I am confused by all the posts, questions, answers, dropping symlink, linking, heartbleed bug, etc... that exist on updating your OpenSSL on a Mac.

When I run $ openssl version I get OpenSSL 0.9.8zh 14 Jan 2016 but when I run $ brew install openssl I get Warning: openssl 1.0.2l is already installed.

Does this mean I have two versions installed?

What exactly should I do now via HomeBrew?

Is there a clean way of updating it to the newest and bug-free version without all the linking and path changing, etc...?

I am using OS X El Capitan 10.11.6


1 Answer 1


You have two versions of OpenSSL installed. There is one that is distributed as part of the operating system, and one that Homebrew has installed. They live at different locations on your Mac.

The Heartbleed bug was introduced to OpenSSL with version 1.0.1. The last version that Apple shipped with OS X is version 0.9.8. So you don't need to update the version that is bundled with the operating system to compensate for Heartbleed, 0.9.8 is not affected by the bug. And if similar bugs are found in the future that do affect 0.9.8 then Apple will release a patch to fix them.

Homebrew has installed its own version either because you asked it to or because it needed it to for another piece of software. The version that Homebrew has installed (1.0.2l) includes the fix for Heartbleed.
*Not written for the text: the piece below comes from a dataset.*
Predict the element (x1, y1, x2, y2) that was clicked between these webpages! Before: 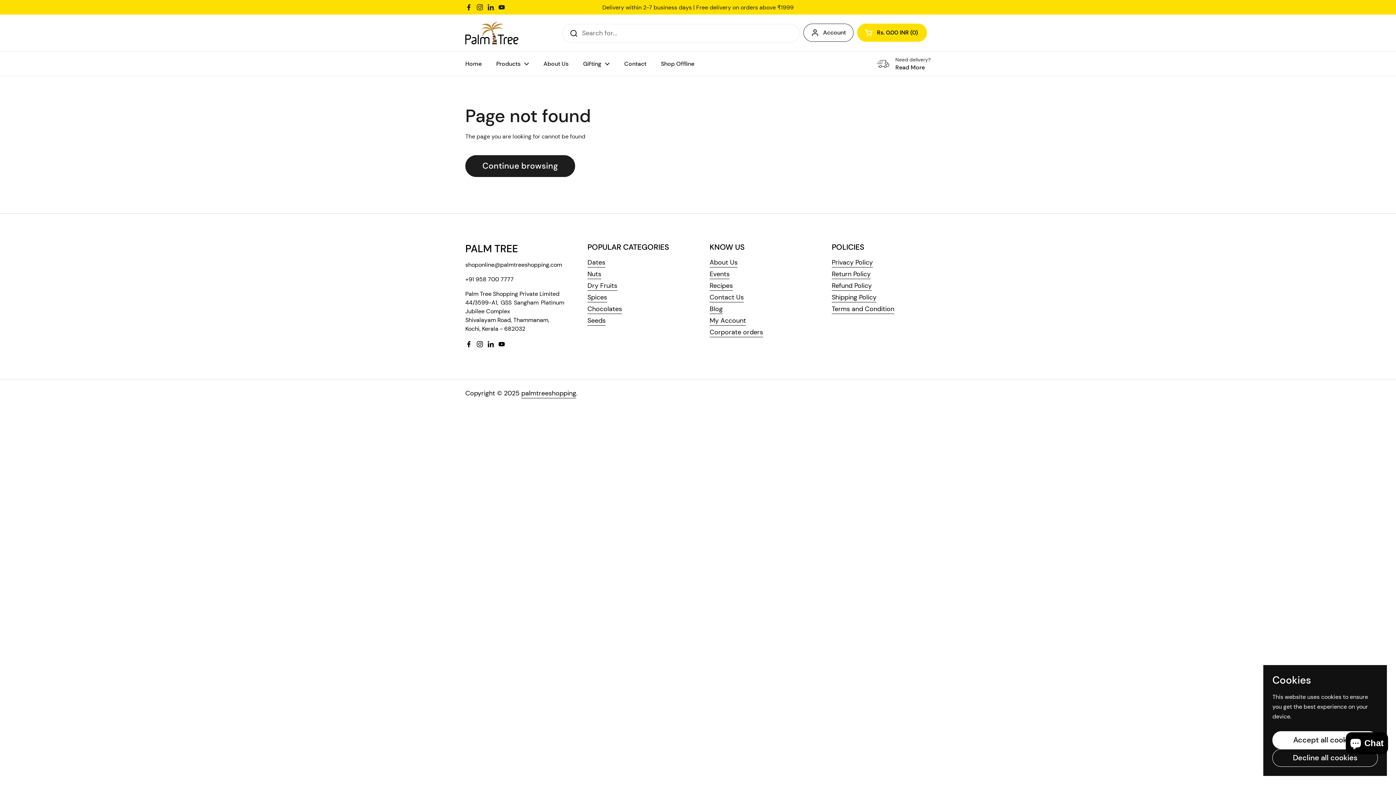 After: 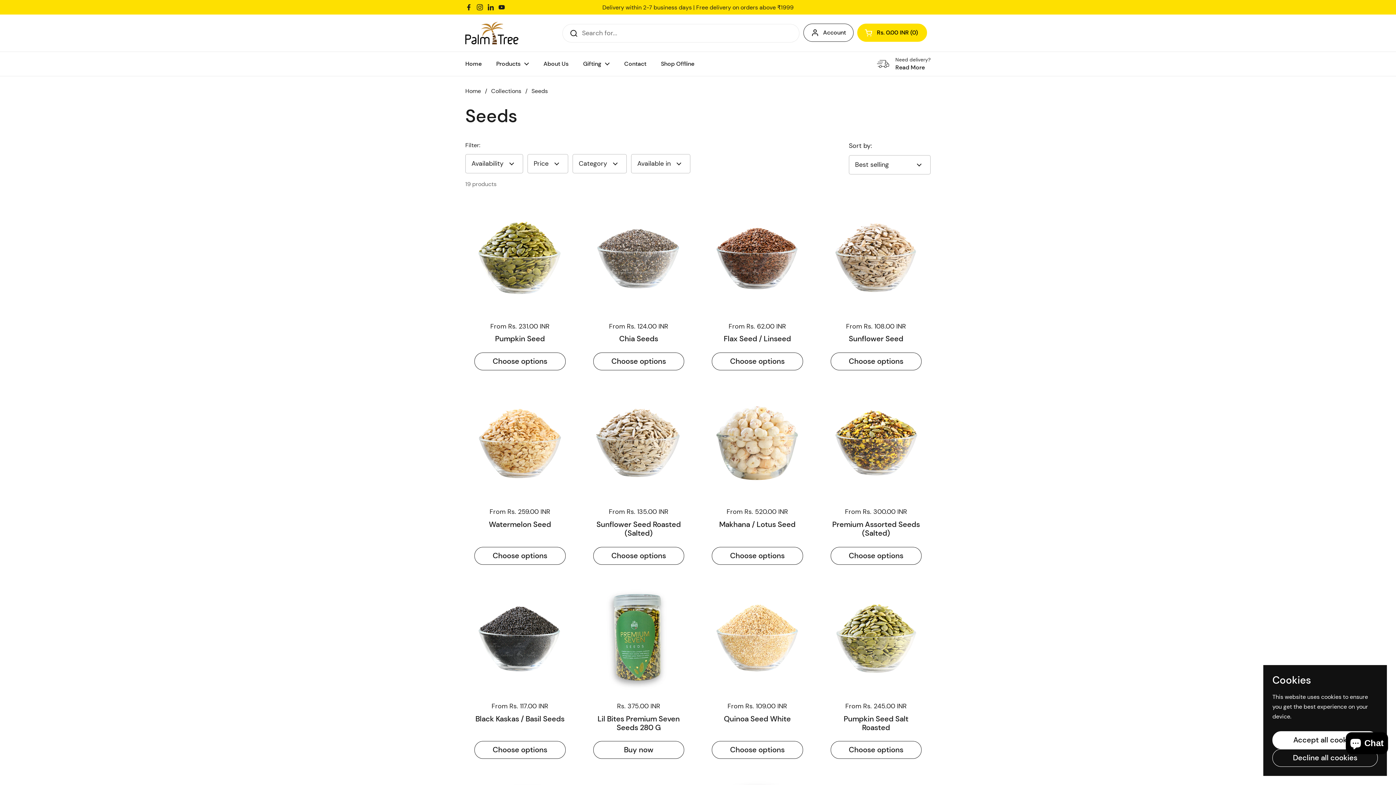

So you don't need to do anything to compensate for Heartbleed there either.

In general though, you should run brew outdated to look for any packages you've installed through homebrew that are out of date and either run brew uninstall XXXXX if you don't need them or brew upgrade XXXXX to update them if an update is available (replacing XXXXX with the name of the package).

  • 1
    Thank you very much indeed for your detailed and informative answer.